老段有点听不下去:“人箫美怎么了,温柔善良、善解人意、身材不错、又年轻……”
我和希言笑得什么似的:“好好,那发给你了。”
5
每当夜晚来临的时候,啤酒总在我左右。
三个男人在一起没有酒简直是不可想象的。尤其是今天,我和希言都在为身边多了一个漂亮的美眉而兴奋着。
一刻钟以后,烟气酒气牛气豪气还有洋溢的汗腥和臭脚丫子气便弥漫了小屋的每一个角落。
酒过三巡。当我和希言正在为下一步焦辛“应该归谁”的问题而争论不休的时候,一个人影已经在门外站了半天了。是刘君,他说他敲了至少二十次门都没有听到我们的回应,最终不得不破门而入。
他进来的时候,我和希言正趴在地上比赛做俯卧撑以证明谁的身体更棒更能满足焦辛看上去很是健康的身体。就在希言已经嘴巴着地细腰拱成大虾再也撑不起来即将缴械投降的当口,刘君磨磨叽叽地进来了。
看见刘君进来,希言马上像找到了救命稻草,一下子匍匐在地,嘴里嚷着:“算了算了,来客人了,比赛到此为止,明儿再说吧。”

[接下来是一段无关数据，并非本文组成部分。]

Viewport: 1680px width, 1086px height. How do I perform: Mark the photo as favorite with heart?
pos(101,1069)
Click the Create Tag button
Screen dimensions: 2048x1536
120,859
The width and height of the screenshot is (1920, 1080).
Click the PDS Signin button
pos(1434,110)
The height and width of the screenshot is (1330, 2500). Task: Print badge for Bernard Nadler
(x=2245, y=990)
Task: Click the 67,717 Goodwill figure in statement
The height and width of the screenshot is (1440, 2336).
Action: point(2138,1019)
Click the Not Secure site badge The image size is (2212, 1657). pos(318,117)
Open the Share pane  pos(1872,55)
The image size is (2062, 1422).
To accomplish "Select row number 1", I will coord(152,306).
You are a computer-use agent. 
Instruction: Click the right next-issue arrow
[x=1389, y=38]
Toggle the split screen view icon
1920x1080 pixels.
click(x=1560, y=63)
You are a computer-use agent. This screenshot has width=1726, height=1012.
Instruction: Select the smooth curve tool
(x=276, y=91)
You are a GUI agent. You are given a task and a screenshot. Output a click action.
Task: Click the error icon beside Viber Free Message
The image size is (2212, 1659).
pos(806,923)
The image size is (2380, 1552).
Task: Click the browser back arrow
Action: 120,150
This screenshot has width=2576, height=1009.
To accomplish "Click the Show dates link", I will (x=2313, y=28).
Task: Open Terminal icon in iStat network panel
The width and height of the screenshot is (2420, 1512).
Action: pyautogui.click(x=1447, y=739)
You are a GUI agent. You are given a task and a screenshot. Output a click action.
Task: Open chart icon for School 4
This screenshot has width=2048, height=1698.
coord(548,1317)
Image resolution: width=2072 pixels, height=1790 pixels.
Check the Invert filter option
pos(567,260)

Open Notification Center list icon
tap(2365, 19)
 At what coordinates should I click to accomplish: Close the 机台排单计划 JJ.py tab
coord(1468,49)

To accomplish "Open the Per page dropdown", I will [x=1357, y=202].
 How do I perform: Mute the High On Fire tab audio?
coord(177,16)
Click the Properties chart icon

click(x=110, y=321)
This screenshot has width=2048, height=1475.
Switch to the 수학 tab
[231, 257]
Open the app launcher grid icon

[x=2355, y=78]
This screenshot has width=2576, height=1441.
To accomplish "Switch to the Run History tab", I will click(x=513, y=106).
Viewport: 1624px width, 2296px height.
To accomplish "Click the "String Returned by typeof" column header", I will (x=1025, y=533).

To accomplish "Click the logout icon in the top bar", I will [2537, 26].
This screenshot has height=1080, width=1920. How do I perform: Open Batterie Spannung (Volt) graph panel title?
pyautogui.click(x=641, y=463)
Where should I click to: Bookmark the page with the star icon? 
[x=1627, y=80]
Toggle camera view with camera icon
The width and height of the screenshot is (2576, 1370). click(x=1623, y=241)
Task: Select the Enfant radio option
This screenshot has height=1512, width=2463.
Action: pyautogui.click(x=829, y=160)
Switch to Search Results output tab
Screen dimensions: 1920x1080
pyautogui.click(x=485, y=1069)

我一下子跳起来:“他算什么客人呀,你丫输了就认嘛!刘君你个王八蛋,早不来晚不来,眼看焦辛就归我了……”
七日鸳盟(6)
刘君一头雾水:“焦辛归你了?”
“算了算了。有事儿吗?”
“没事儿,看你们喝酒,来凑凑热闹……”
“你小子从来都是鬼鬼祟祟不说实话。”老段本来正观战观得兴起,给刘君一搅,也一脸不悦。
“真的真的……”刘君在我的床边坐下半个屁股。
我坐在他的面前,眼睛望着他。
刘君眼睛开始迷离、闪烁不定,好像在四处寻找什么。
“说事儿!”我扶正他的脑袋。
“我——”刘君嗫嚅着。
“说啊。”
“我,想借点儿钱……”
“我就知道你小子是夜猫子进宅。要多少啊?”
“五百……”
“五百?靠,你当我是李嘉诚啊?”
我搜遍浑身上下可能藏钱的每一个角落,只翻出两张一百元两张五十元和一大堆毛票,“喏,就这些了,三百块,拿去吧。不过要花到刀刃上,这可是我这个月的泡妞经费,全给你了,我就只能吃软饭了。”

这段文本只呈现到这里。